I am a baby boomer, and particularly of the segment of that generation who set out to save the world, as opposed to those closely following within my generation, oft-called the yuppies, each of us part of the “me” generation. We did not raise our children like our parents. It was in our generation that the family meal tradition was first lost, though in its place was the never-ending participation in things, resulting in award to kids for that mere participation. Did we too consciously abandon the status quo of our parents, and did we ever think of the ramifications of change (as we so often were warned)?
Now, like my grandparents and parents, I get to watch and marvel at Generation X, and Generation Y, the “millennials”. No one who might read this needs the story on them other than to say that while my generation was a product of my parent’s generation’s influences and laxity, the Gen-X and Millennials are a product of me and mine.

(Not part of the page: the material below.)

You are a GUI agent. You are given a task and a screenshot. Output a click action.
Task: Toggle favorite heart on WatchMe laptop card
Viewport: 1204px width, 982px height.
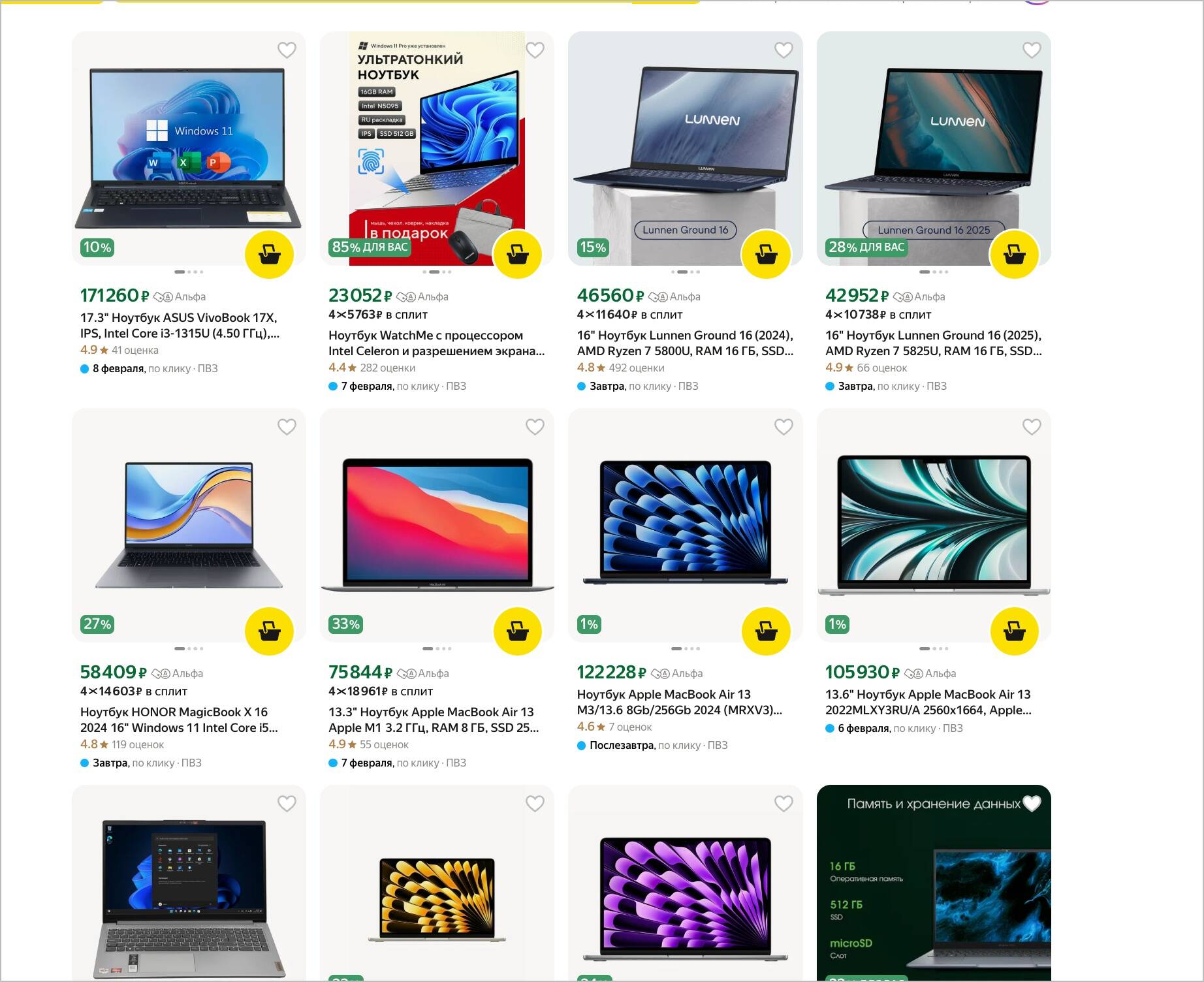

So this is the perspective from which I write about the status quo and values. The Merriam Webster dictionary defines status quo as “the current situation: the way things are now.” And the specific question is whether we want, at any given time, to cherish and “keep the status quo.” This decision-making process, if there is one, may be based on economic, sociological, ethical, anthropological, nationalistic, religious, ethnic, moral or other considerations. And what is of interest to me, is how if at all those decisions are influenced by, and in kind influence, our “values”. Put another way, are our values the driving force behind the agencies of change, or the detritus of change.
As an entrepreneur (and thus, necessarily an agent of change), I believe change is good….and necessary; change helps certain things move forward, and in this sense, is as inevitable as the changing of seasons (a whole other question these days). As a person, I find myself often bemoaning the unintended consequence of change. When change is necessary, or when it just occurs, do we trouble over whether it is necessary for our values to change in lock-step. If it is not necessary, do we fight for alternatives, exercising a choice to govern our participation in change, by enforcing, or not giving up some essential set of values given to us through the generations?
The values I was given as a child involved the Golden Rule, and “a job worth doing is a job worth doing well”, and “my word being my bond”, and that the name of my forefathers, my name, was all one had and was to be protected at any cost. If you are looking here for answers, I cannot give them. This is personal to each of us. I know that at various times in my life, I abandoned my values, and always paid a price, not the least of which included guilt, and the questioning of self-worth.
What I can refer to is now, how this time around, I chose to re-open the Stoop with deliberate changes. Months have been spent with an amazing group of managers, first starting with an examination of our values, discussion upon discussion to make sure we knew who we were and who we wanted to be. We created a family of values. And not until those values were in place, did we first speak about creating the restaurant as vehicle for those values. We want TSK to be an agent of change, community and education, a vehicle for more than just serving great food and fun. Our choice was for our values to be the driving force behind how we define and defend a chosen status quo.
We hope that our values serve us, and you, well. We will want to hear from you on how well we do that.